Only those who oversee synthesis see the cumulative effect of many small improvements: tighter impurity specs, less product loss during transfer, fewer off-colored batches, and lower byproduct odor. We regularly invite long-term industrial clients to view our operation. Their feedback and process data refine our every investment. The transparency from producer to user closes the loop, making troubleshooting and tech transfer direct, quick, and effective instead of chasing relayed answers from far-off traders.
Hexafluorodianhydride isn’t just a specialty monomer for advanced plastics. It is tightly intertwined with next-generation innovations in semiconductor packaging, wearable sensor substrates, corrosion-resistant coatings, and flame-retardant foam components. Technical challenges faced by our partners shape our priorities. Some tell us their biggest hurdle involves scaling up production for a new therapeutic diagnostic device, requiring gram- and kilo-level trials with custom impurity fingerprints. Others work at the multi-ton level and need extended delivery windows to support continuous operation. We have built our plant to accommodate both.
The path from lab invention to industrial rollout is rarely smooth. Often, a formulation that excels in small-scale tests stagnates during scale-up because of raw material deviation. As a manufacturer who stands behind every lot, we provide both a process and a product that supports risk-taking and rapid iteration. Our research collaboration team deploys at customer sites, working shoulder-to-shoulder with process engineers to design in solutions at the material sourcing stage — whether that means batchwise documentation, custom drum sizes, or rapid-turnaround impurity studies.
We have supported hundreds of scale-ups: providing an untouched drum for stability studies, supplying hourly process logs for regulatory inspection, offering guidance on dry-room handling, and reviewing reactivity change with small-molecule additives often missed by the literature.
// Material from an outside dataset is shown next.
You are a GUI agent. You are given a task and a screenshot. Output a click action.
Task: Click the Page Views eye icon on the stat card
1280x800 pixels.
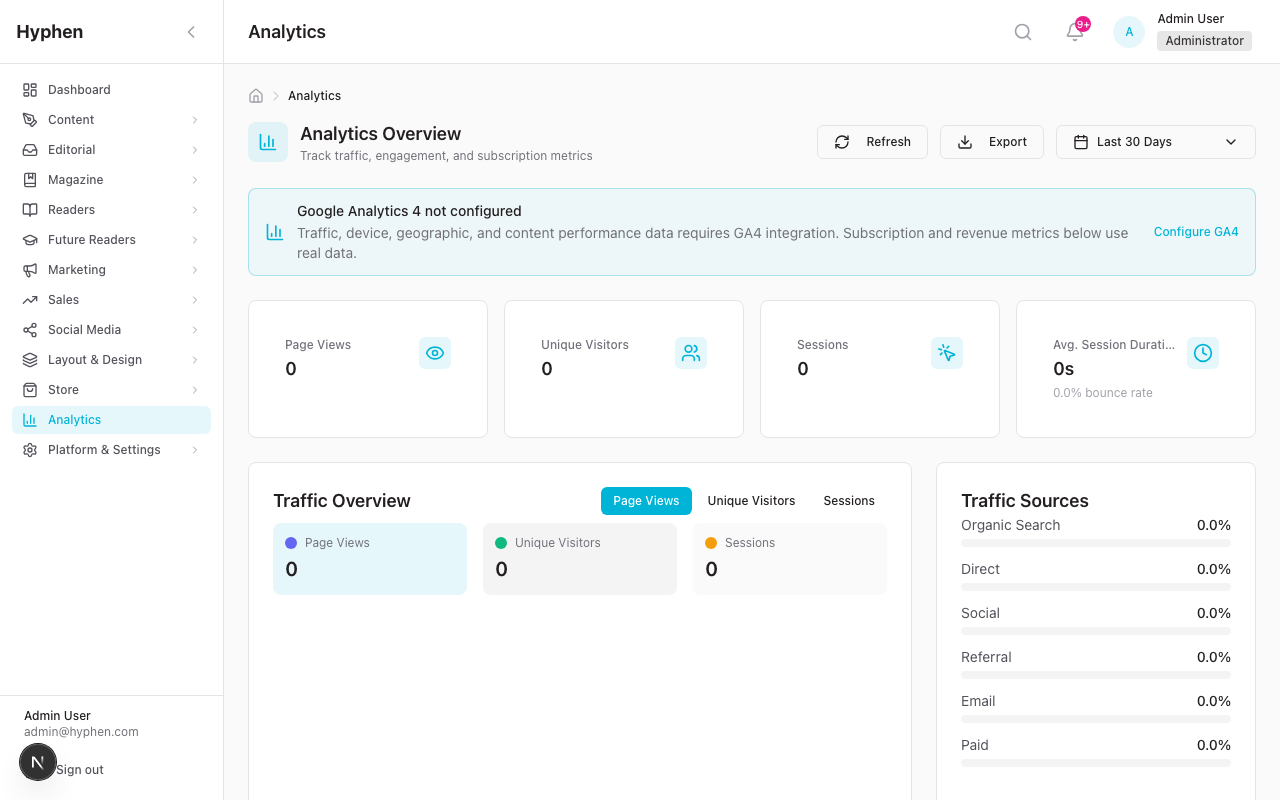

This hands-on approach, only possible for those who own the core process, is what sets manufacturer-led supply apart.
In the future, we see even greater demand for Hexafluorodianhydride. As high-density electronics and environmentally safer, longer-life plastics move from laboratory curiosity to global supply necessity, expectations rise alongside. Trace impurities that once passed muster a decade ago trigger field recalls today. Polymer applications now call for lifetime projections spanning two decades. Process reliability has shifted from “good enough” to “quantifiable and documented.”
Inside our factory, each lesson learned — every resource loss, each customer complaint, each reliability study — forces adaptation and process improvement. We keep moving: adding new analytical tools, adopting digital tracking, introducing AI-assisted process controls, and investing in operator training. Not because regulations say so, but because we've seen firsthand the value of delivering consistent, forward-looking quality.
Customers tell us repeatedly that choosing our Hexafluorodianhydride lines makes a difference. Shorter development times, reduced lot failures, longer service life in final applications: these tangible results come from real manufacturing experience, deep technical collaboration, and a willingness to let operational data drive decisions. As a producer directly accountable for every batch, we stand ready to meet tomorrow’s tighter specs and higher performance requirements — chemical by chemical, lot by lot.